Avec la digitalisation, les dérives de ce nouvel esprit du capitalisme sans frontière pourraient bien se propager aux autres secteurs de l’économie. Récemment ce sont des entreprises du secteur pharmaceutique, les suisses Pfizer et Allergan, et du secteur du tourisme de loisir, le français Smartbox, qui ont suscité la controverse pour avoir ouvert des filiales en Irlande. Sous couvert d’optimisation, ces créations de filiales sont loin d’être anodines, elles cachent de savants montages d’évasion des bénéfices. Le cas de Smartbox est particulièrement révélateur de ce double jeu qui s’exerce au plus grand mépris de l’administration fiscale française mais aussi de ses clients. Bien que la marque soit domiciliée en région parisienne, sa filiale exploitante Smartbox Expérience Ltd, a été transférée quant à elle à Dublin en 2009. Conséquence : emplois et impôts de la société ont été délocalisés.

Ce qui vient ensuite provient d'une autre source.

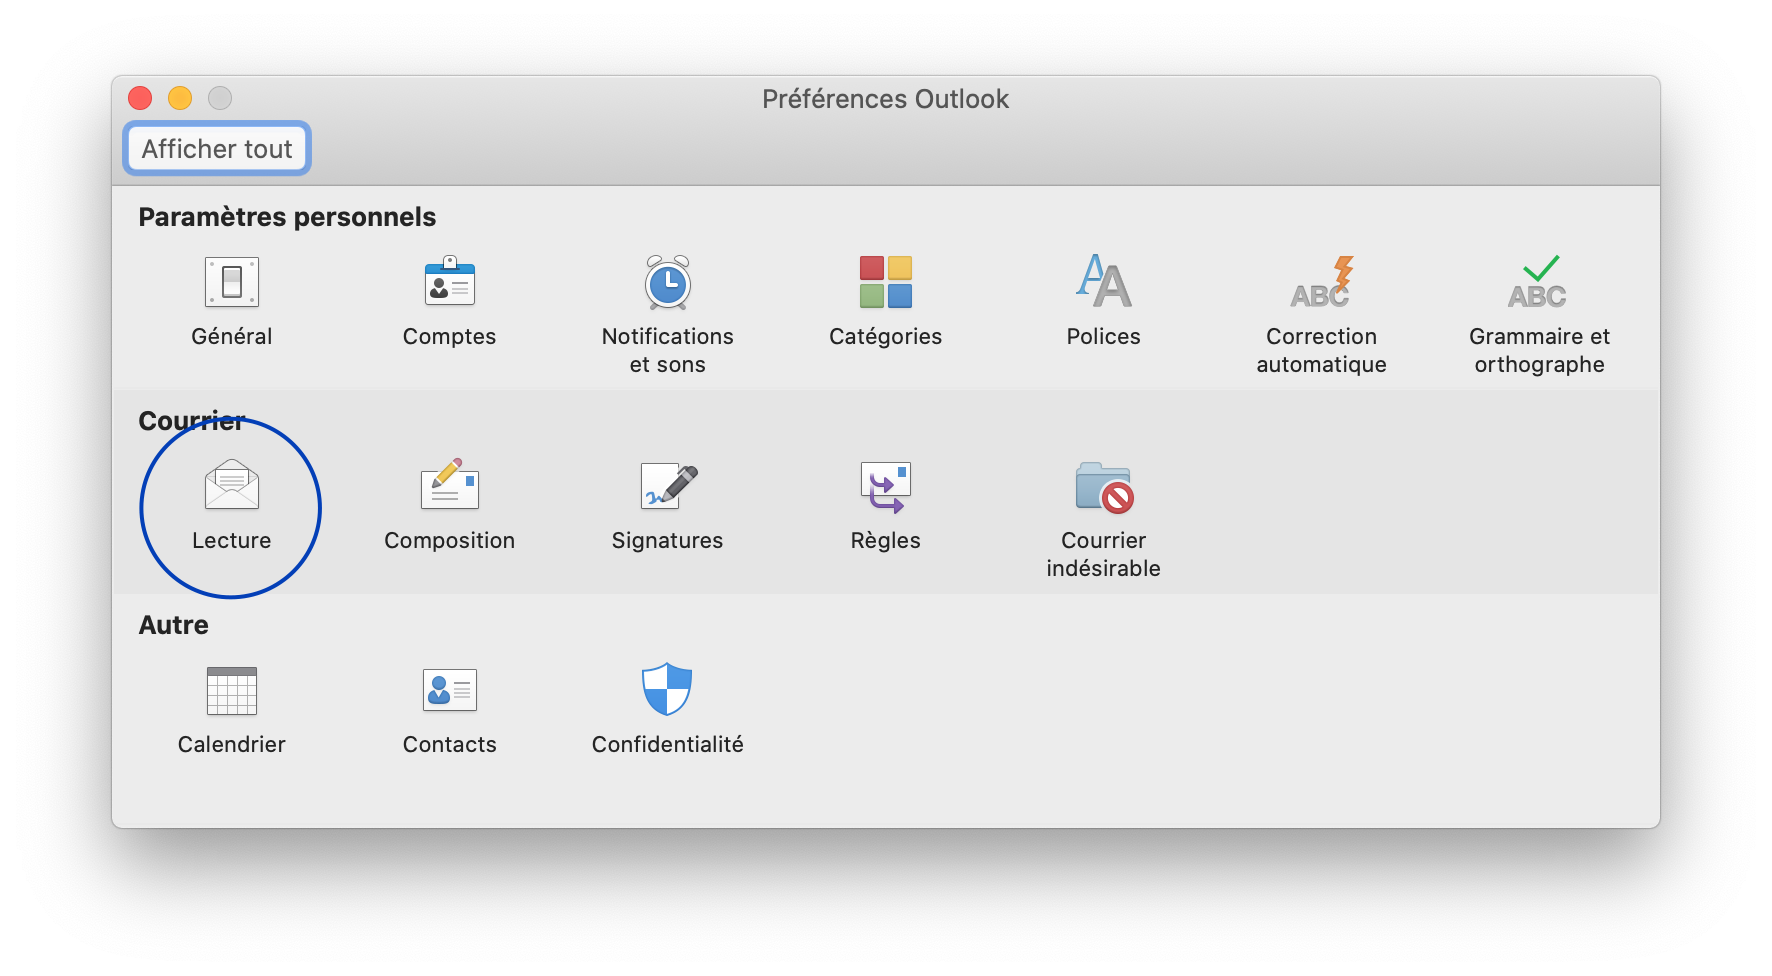Open the Calendrier preferences
1772x976 pixels.
click(x=231, y=691)
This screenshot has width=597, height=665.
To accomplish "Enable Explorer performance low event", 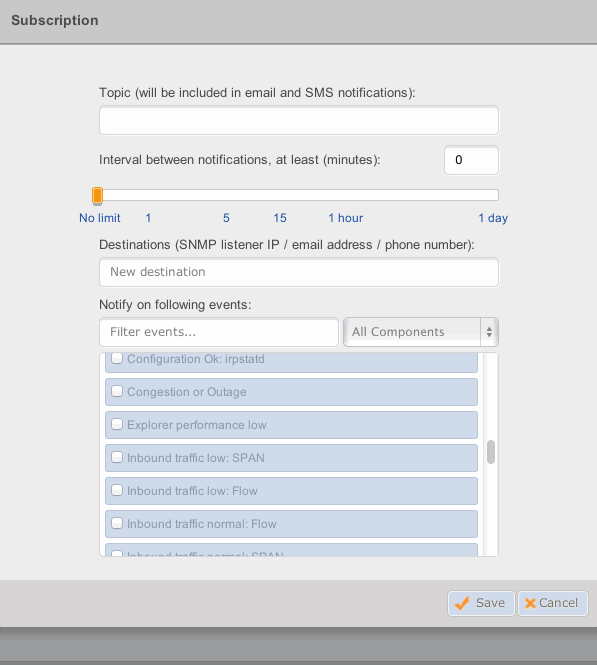I will pos(117,424).
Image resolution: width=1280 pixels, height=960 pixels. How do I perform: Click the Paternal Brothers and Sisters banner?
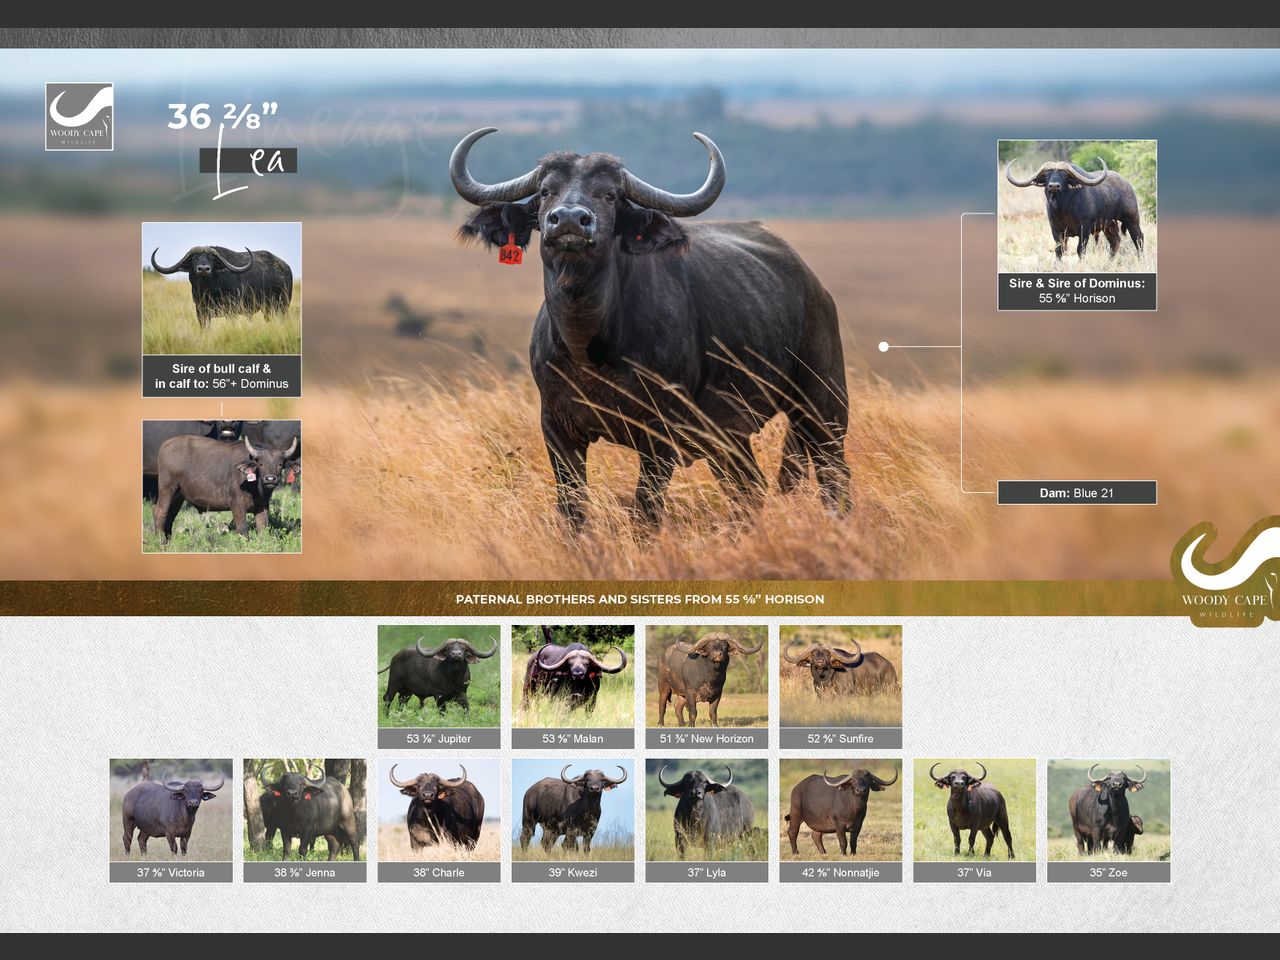640,599
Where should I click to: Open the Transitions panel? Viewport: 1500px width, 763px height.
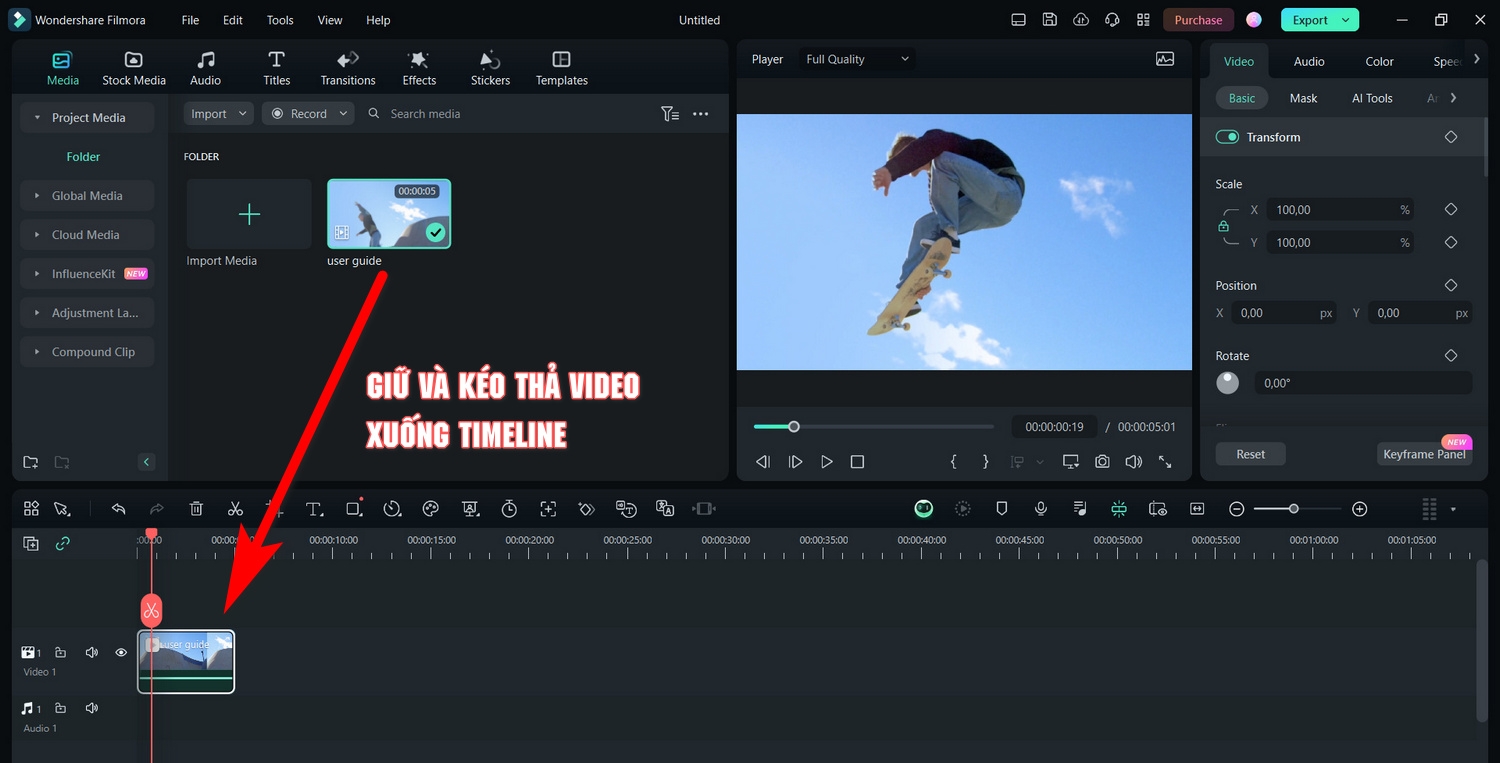click(347, 67)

Si les techniques d’optimisation du spécialiste du coffret-cadeaux sont toujours passés sous les radars du fisc en France jusqu’à présent, les services financiers italiens ont semblent-ils trouvé la faille. Ils accusent Smartbox d’avoir utilisé sa filiale irlandaise pour soustraire 105 millions d’euros de bénéfices qui auraient du être déclarés en Italie. Face aux perspectives d’hémorragie des entreprises nationales, l’administration française est longtemps restée paralysée. Le manque de volonté politique se cumulait à la difficulté de pointer seule du doigt les États européens qui ne jouaient pas le jeu de la transparence. Ces derniers mois, les consciences semblent pourtant bel et bien s’ouvrir à la réalité du fléau de « l’optimisation » fiscale, notamment au regard du manque à gagner pour les administrations. Selon les chiffres de la commission Européenne, ce serait 4% à 10% d’impôts sur les sociétés qui échapperaient chaque année aux États grâce à l’opacité fiscale.
Face au constat, les autorités françaises et européennes ont donc commencé à engager la riposte. L’Assemblée Nationale a, entre autres, adopté le 12 novembre dernier, lors de l’adoption d’un projet de loi de Finance 2016, un amendement imposant aux entreprises françaises le reporting pays par pays de leurs activités. Cette mesure permettra dès la fin de l’exercice 2016 une meilleure traçabilité des activités fiscales des groupes tricolores. Si elle n’est pas reboutée par le conseil constitutionnel, mais au contraire élargie au niveau européen comme l’envisage la commission, cet amendement constituera alors la première pierre d’un système juridique et fiscale européen plus juste et, surtout, plus transparent.